What you will do:
For the data below, restate word for word only the lines from the line containing "Screen dimensions: 1070x1006" through the line containing "This screenshot has width=1173, height=690.", both ends included.

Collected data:
____

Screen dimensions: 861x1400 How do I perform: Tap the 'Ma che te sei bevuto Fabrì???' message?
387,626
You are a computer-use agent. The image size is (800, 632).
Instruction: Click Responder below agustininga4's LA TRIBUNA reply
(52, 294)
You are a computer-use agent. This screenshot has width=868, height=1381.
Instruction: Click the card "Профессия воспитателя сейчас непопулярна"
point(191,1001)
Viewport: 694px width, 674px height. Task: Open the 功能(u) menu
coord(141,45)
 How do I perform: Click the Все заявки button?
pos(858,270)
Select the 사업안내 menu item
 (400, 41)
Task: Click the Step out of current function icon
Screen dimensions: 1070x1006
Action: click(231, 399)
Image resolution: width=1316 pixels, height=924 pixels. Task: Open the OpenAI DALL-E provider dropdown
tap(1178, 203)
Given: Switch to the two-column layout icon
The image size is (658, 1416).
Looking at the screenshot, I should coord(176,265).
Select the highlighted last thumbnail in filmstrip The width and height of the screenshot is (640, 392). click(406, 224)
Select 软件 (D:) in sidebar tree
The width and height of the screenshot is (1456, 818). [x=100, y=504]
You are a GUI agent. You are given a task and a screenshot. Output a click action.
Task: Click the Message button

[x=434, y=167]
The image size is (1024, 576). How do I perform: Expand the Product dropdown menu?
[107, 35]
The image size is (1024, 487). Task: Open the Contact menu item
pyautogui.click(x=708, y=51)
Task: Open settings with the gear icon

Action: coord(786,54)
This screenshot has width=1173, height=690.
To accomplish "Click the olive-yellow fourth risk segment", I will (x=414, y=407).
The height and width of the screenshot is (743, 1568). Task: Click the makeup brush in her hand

____

Response for this exercise:
Screen dimensions: 1070x1006
Action: click(231, 399)
Image resolution: width=1316 pixels, height=924 pixels. Task: Open the OpenAI DALL-E provider dropdown
tap(1178, 203)
Given: Switch to the two-column layout icon
The image size is (658, 1416).
Looking at the screenshot, I should coord(176,265).
Select the highlighted last thumbnail in filmstrip The width and height of the screenshot is (640, 392). click(406, 224)
Select 软件 (D:) in sidebar tree
The width and height of the screenshot is (1456, 818). [x=100, y=504]
You are a GUI agent. You are given a task and a screenshot. Output a click action.
Task: Click the Message button

[x=434, y=167]
The image size is (1024, 576). How do I perform: Expand the Product dropdown menu?
[107, 35]
The image size is (1024, 487). Task: Open the Contact menu item
pyautogui.click(x=708, y=51)
Task: Open settings with the gear icon

Action: coord(786,54)
This screenshot has width=1173, height=690.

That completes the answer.